What is the other big reason to buy freshly roasted, not ground, coffee beans?
We need the water to extract all the properties of the coffee, and if it is in bean form, we will not be able to achieve this.
Each extraction system, if you prefer a coffee machine, has different requirements regarding the degree of grinding.
Coffee can be coarse, medium or finely ground, but the one you choose is crucial because the coarseness determines how long the coffee bean is ground with water, resulting in a better taste and texture.
You should also keep in mind that each type of coffee maker needs a precise grind, and it is essential to choose a good coffee grinder that does not increase the temperature of the coffee while grinding.
Consistency is key when it comes to grinding coffee beans.
The consistency you need depends on how you want to prepare it. The finer the coffee, the less resistance there will be for the liquid to extract the flavour, but this is not necessarily the best, as your coffee could become too bitter or intense.

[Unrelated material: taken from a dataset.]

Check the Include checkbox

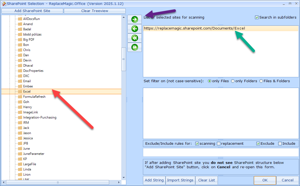[280, 144]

Certain consistencies work better with specific brewing methods.
French presses coffee makers
Coarse grind. The grind mustn’t be too fine, or part of the grind may go through the filter of these coffee machines.
Drip coffee machines
Medium grind. In this case, the grind is perfect. We can use this type of coffee without any problem in these coffee machines.

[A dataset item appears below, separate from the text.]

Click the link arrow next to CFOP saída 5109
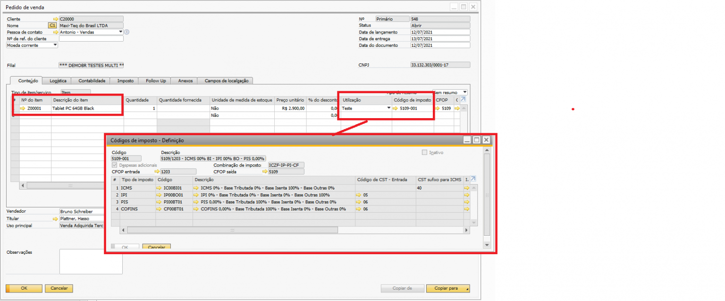 click(265, 172)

Fine grind. But not as fine as in espresso machines. The coffee does not have to be pressed in the coffee machine (contrary to the espresso machine).
Espresso coffee machines
Fine grinding. The best thing to do is to grind the coffee beans yourself. You will need a good quality professional grinder to achieve this.
Turkish coffee machines
They need an extra fine grind, real coffee powder; that’s why Turkish coffee is so strong.
Avoid a blade grinder when grinding coffee beans.
According to experts, grinding coffee with a blade system will not have the best result because it gives an irregular result and conforms to a universal grind.
This means that it will leave coarser particles than others, and you will not be able to choose the type of coarseness for the coffee machine you have, resulting in a very unbalanced drink.
Burr grinder: Conical or flat?
It is best to choose a coffee grinder with burr for a more precise grind, although it can be conical or flat.
Manual grinders are available for a few pounds, but if you want a professional grinder, prepare your bank account as they are very expensive.
The taste of your coffee not only depends on the type of grind but is also influenced by the brewing temperature and the time it takes to prepare the coffee.
- If there is too much coffee extraction, you will get a cup of coffee that is bitter and lacking in flavour.
- If there is too little coffee extraction, you will get sour, acidic, and even salty coffee.
Of course, if you buy ground coffee, it may not have the exact consistency of grind that your type of coffee maker requires.
And if you make coffee with a coffee machine and a coffee grind that doesn’t match it, the result will never be good.